So what am I supposed to do now?  Improvise. Yeah, at 45, I have to learn how to do that. And as if I didn’t fight it enough before, when I was just talking about something fun and unimportant, like ordering pizza at 2 am, now it’s just about, you know, my future.

Last night I saw Particle Fever, the pretty awesome documentary about the Large Hadron Collider in Cern, Switzerland, and the discovery of the Higgs boson. The Higgs was known in some circles as the “God particle” because it was the one key particle from the Standard Model of matter that held everything together, and that hadn’t yet actually been proven to exist. In the documentary, there are a number of theoretical physicists who are hoping that, when the LHC finally smashes its particles together, it will prove theories they’ve been working on for the past 20 or 30 years.

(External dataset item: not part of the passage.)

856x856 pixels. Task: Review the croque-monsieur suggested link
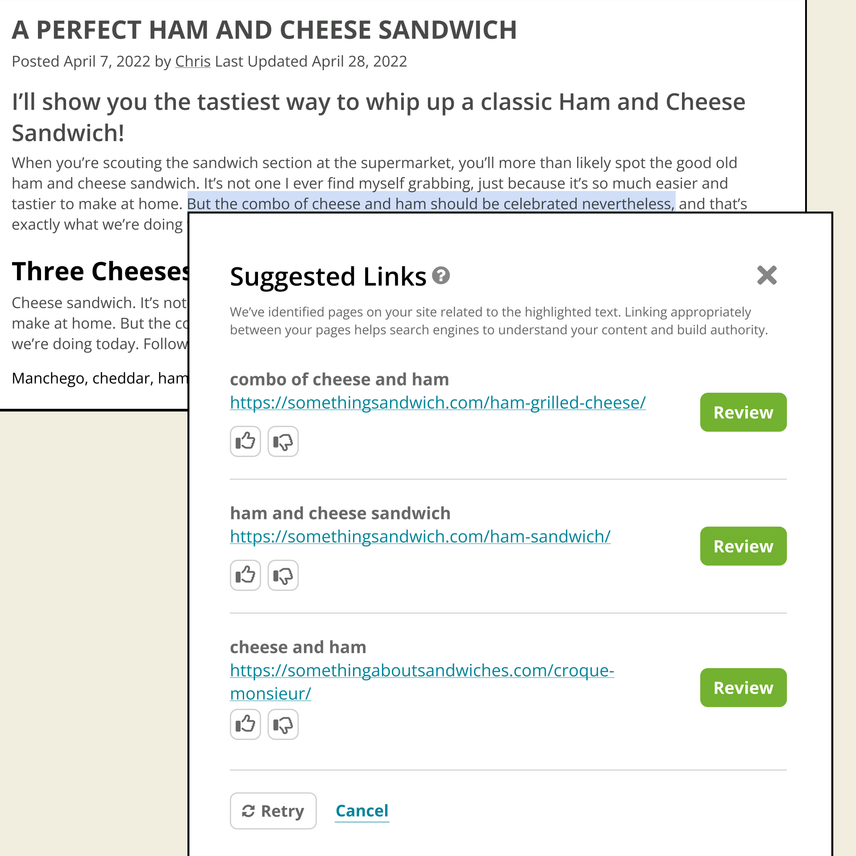coord(743,687)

When, at one point, it seems that what has been discovered might just mean that their entire careers have been wasted, one of the physicists jokes that “jumping from failure to failure with undiminished enthusiasm is the secret of success.”  

This is a good thing to keep in mind. Every plan or Plan has the potential to fail — and even if you succeed, then what? I know folks who became stock option millionaires at 30 and had no idea what to do with the rest of their lives. So here’s to learning, hopefully with undiminished enthusiasm, to improvise, to keep going, and to come up with whatever comes next – no matter how tired my arms get.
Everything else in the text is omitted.